**RECORDED INFORMATION:**
+---+

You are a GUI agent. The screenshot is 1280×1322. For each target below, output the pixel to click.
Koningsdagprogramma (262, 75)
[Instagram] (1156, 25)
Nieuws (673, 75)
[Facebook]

+---+

**TASK DESCRIPTION:** The expected output is every record, repeated exactly.

**RESPONSE TO THE EXERCISE:**
You are a GUI agent. The screenshot is 1280×1322. For each target below, output the pixel to click.
Koningsdagprogramma (262, 75)
[Instagram] (1156, 25)
Nieuws (673, 75)
[Facebook]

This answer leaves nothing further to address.